--- START ---

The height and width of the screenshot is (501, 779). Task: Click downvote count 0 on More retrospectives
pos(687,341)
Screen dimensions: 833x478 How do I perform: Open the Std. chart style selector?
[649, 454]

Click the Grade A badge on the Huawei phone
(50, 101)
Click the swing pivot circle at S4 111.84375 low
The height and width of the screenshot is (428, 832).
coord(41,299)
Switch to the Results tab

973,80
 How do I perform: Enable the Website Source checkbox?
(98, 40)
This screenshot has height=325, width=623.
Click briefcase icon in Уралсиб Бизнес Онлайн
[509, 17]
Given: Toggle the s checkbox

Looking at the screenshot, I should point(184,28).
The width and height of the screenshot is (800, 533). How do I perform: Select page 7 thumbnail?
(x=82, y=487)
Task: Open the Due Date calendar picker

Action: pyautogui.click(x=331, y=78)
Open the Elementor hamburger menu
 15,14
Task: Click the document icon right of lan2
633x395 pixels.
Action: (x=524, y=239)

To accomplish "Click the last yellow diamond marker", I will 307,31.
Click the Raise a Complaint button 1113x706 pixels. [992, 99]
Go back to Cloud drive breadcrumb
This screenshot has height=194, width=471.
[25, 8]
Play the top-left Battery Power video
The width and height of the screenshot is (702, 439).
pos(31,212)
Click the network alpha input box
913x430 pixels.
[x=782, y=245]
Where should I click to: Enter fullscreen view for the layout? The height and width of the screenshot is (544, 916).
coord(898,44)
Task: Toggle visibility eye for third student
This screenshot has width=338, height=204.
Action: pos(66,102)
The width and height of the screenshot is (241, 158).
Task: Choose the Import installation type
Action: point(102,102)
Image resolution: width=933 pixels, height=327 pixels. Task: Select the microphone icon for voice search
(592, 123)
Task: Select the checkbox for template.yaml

--- END ---

TASK DESCRIPTION: Your reply should hold all the entries, each repeated without a single change.

SOLVED EXERCISE:
The height and width of the screenshot is (501, 779). Task: Click downvote count 0 on More retrospectives
pos(687,341)
Screen dimensions: 833x478 How do I perform: Open the Std. chart style selector?
[649, 454]

Click the Grade A badge on the Huawei phone
(50, 101)
Click the swing pivot circle at S4 111.84375 low
The height and width of the screenshot is (428, 832).
coord(41,299)
Switch to the Results tab

973,80
 How do I perform: Enable the Website Source checkbox?
(98, 40)
This screenshot has height=325, width=623.
Click briefcase icon in Уралсиб Бизнес Онлайн
[509, 17]
Given: Toggle the s checkbox

Looking at the screenshot, I should point(184,28).
The width and height of the screenshot is (800, 533). How do I perform: Select page 7 thumbnail?
(x=82, y=487)
Task: Open the Due Date calendar picker

Action: pyautogui.click(x=331, y=78)
Open the Elementor hamburger menu
 15,14
Task: Click the document icon right of lan2
633x395 pixels.
Action: (x=524, y=239)

To accomplish "Click the last yellow diamond marker", I will 307,31.
Click the Raise a Complaint button 1113x706 pixels. [992, 99]
Go back to Cloud drive breadcrumb
This screenshot has height=194, width=471.
[25, 8]
Play the top-left Battery Power video
The width and height of the screenshot is (702, 439).
pos(31,212)
Click the network alpha input box
913x430 pixels.
[x=782, y=245]
Where should I click to: Enter fullscreen view for the layout? The height and width of the screenshot is (544, 916).
coord(898,44)
Task: Toggle visibility eye for third student
This screenshot has width=338, height=204.
Action: pos(66,102)
The width and height of the screenshot is (241, 158).
Task: Choose the Import installation type
Action: point(102,102)
Image resolution: width=933 pixels, height=327 pixels. Task: Select the microphone icon for voice search
(592, 123)
Task: Select the checkbox for template.yaml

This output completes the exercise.